Jai Hindley’s time in the yellow jersey lasted just 24 hours after a disastrous sixth stage of the Tour de France.
Key points:
- Jai Hindley fell to XXth overall after cracking on stage six
- Two-time champion Tadej Pogačar won the stage
- Defending champion Jonas Vingegaard is in the yellow jersey
Two-time champion Tadej Pogačar won the stage in three hours, 54 minutes, 27 seconds, beating key rival Jonas Vingegaard by 23 seconds.
Vingegaard, the defending champion, is now first overall.
Hindley, who finished two minutes 39 seconds back in sixth, cracked under pressure on the famed Col du Tourmalet climb.

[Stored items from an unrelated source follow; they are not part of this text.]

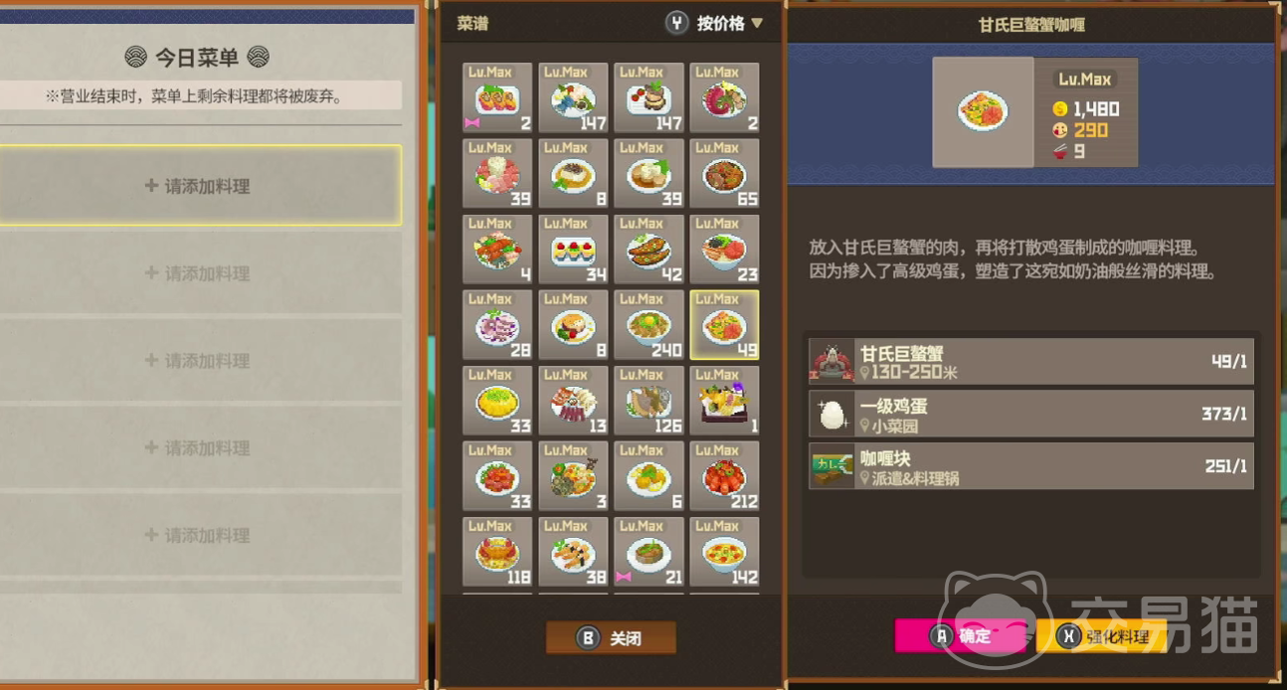Click the 菜谱 panel header label
Image resolution: width=1287 pixels, height=690 pixels.
click(472, 24)
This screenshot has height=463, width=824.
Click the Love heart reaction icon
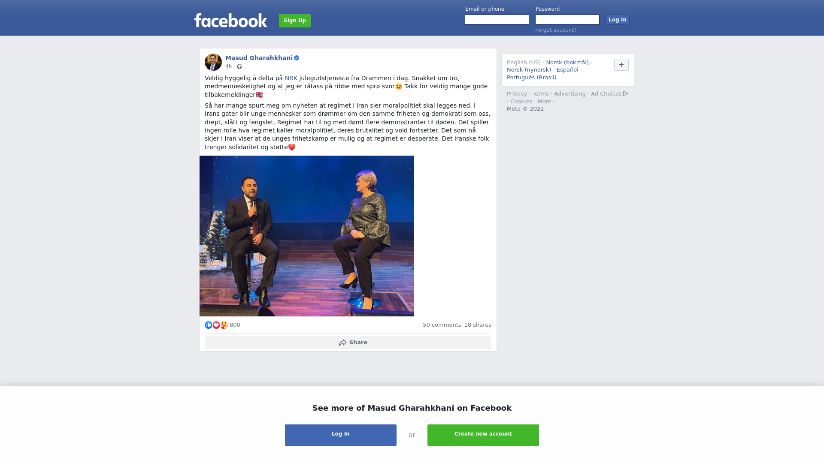click(216, 325)
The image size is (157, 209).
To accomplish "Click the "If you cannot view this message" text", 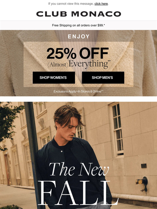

The West Australian started the day with a lead of 47 seconds over Vingegaard after his stunning victory on stage five, but was unable to live with the pace of defending champion Vingegaard’s Jumbo Visma teammate Sepp Kuss.
However, after his breakaway victory into Laruns, Hindley could not maintain the pace on the 144.9km stage from Tarbes to Cauterets-Cambasque.
Hindley lost around two minutes on the slopes of the Col du Tourmalet as the big favourites Vingegaard and Pogačar turned up the pace and underlined their quality on the second day of the Pyrenees.
On the decent, Vingegaard and Pogačar linked up with the breakaway led by Wout van Aert, who then drove the lead group of eight towards the base of the final climb up to the Cambasque plateau.
Hindley valiantly tried to limit his losses, with teammate Emanuel Buchmann leading the chase as Ineos Grenadiers lent their assistance.
Ahead of him though, the main favourites did battle on the tricky 16km ascent to the finish.
Van Aert drove Vingegaard to within five kilometres of the summit, at which point the defending champion took over, with Pogačar in close contention, poised to pounce.
The attack came at 2.7km to go, with Pogačar distancing his Danish rival
He had 53 seconds to make up in order to usurp his principle rival and ride into the yellow jersey.
He didn’t manage that, but struck a big blow on Vingegaard to climb to second overall, just 25 seconds behind after winning his tenth career Tour de France stage.
Hindley remains third overall, one minute and 34 seconds back.